13 de novembro de 2012

Moonrise Kingdom

Muito embora inusitado e surpreendente, o novo filme de Wes Anderson não foge à linguagem já vista em outros trabalhos do diretor, principalmente Os excêntricos Tenenbaums e A vida marinha com Steve Zissou. Neste Moonrise Kingdom (2012) estão também os ambientes estranhos, os personagens enigmáticos e os enredos inusitados que, ao contrário do que parecem, têm a função de mostrar que certos dramas são comuns apesar do contexto ou a forma com que são apresentados. Eis o mecanismo de Anderson.

Moonrise Kingdom é ambientado na década de 1960 em New Penzance, uma ilha na costa da Nova Inglaterra, e conta a história do jovem casal Suzy Bishop (Kara Hayward) e o escoteiro Sam Shakusky (Jared Gilman). Ambos são e se sentem deslocados nos grupos onde vivem e se identificam justamente por essa situação de desajuste. Não por acaso, então, depois de se conhecerem na apresentação de uma peça escolar e trocarem cartas por um ano, decidem fugir. Eles têm doze anos.
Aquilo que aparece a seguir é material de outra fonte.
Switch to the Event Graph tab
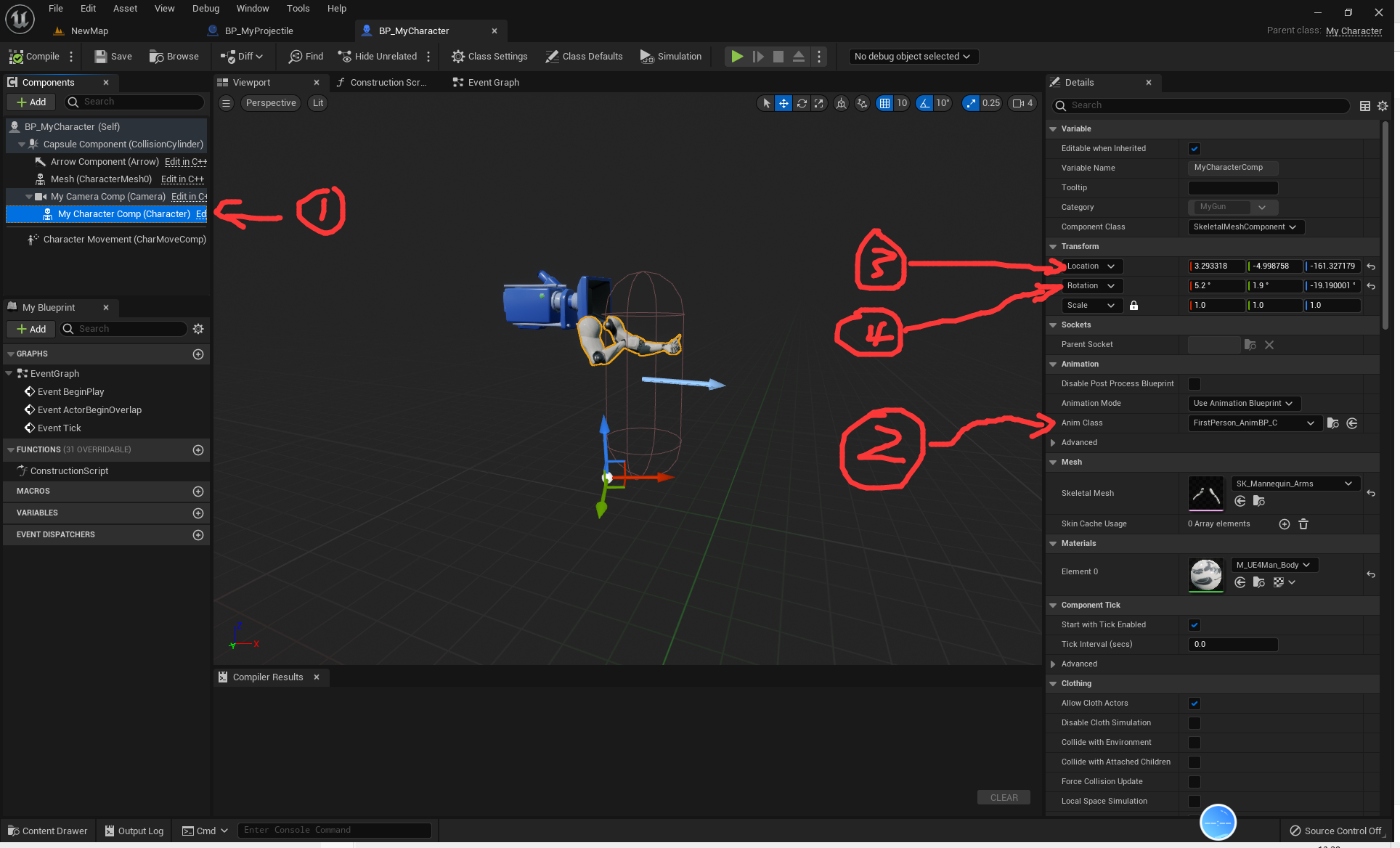Screen dimensions: 1400x848 pos(485,82)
O interessante é notar como esse estopim desencadeia uma situação que envolve toda a ilha de New Penzance, explicitando as relações bizarras e disfuncionais de modo cômico e, ao mesmo tempo, incômodo, por talvez não serem tão bizarras quanto parecem. Tão logo se descobre que os dois jovens fugiram juntos, o escoteiro chefe do acampamento Ivanhoé (Edward Norton) e sua jovem equipe de escoteiros juntam-se ao policial Sharp (Bruce Willis) e aos pais de Suzy, Walt e Laura Bishop (Bill Murray e Frances McDormand), para iniciarem as buscas pelo casal. O que se segue é uma seqüência de peripécias que constroem o quadro geral daqueles personagens: a relação em ruínas de Walt e Laura Bishop; o caso de Laura com o policial Sharp; a disputa de poder entre os acampamentos de escoteiros e os pequenos dramas particulares de cada personagem que compõe a ilha.

Por isso, ao mesmo tempo em que Moonrise Kingdom é peculiar ao optar por certas movimentações de câmera e cores de ambientes, o que se vê são situações bastante corriqueiras. Aqueles problemas são tão reais e cotidianos que prontamente envolvem o espectador em sua suposta esquisitice. Ao optar pelo drama dos dois jovens, fica claro que Moonrise Kingdom é um filme sobre a puberdade ainda envolta pela ingenuidade da infância na iminência de ser rompida. E quem nunca passou por isso?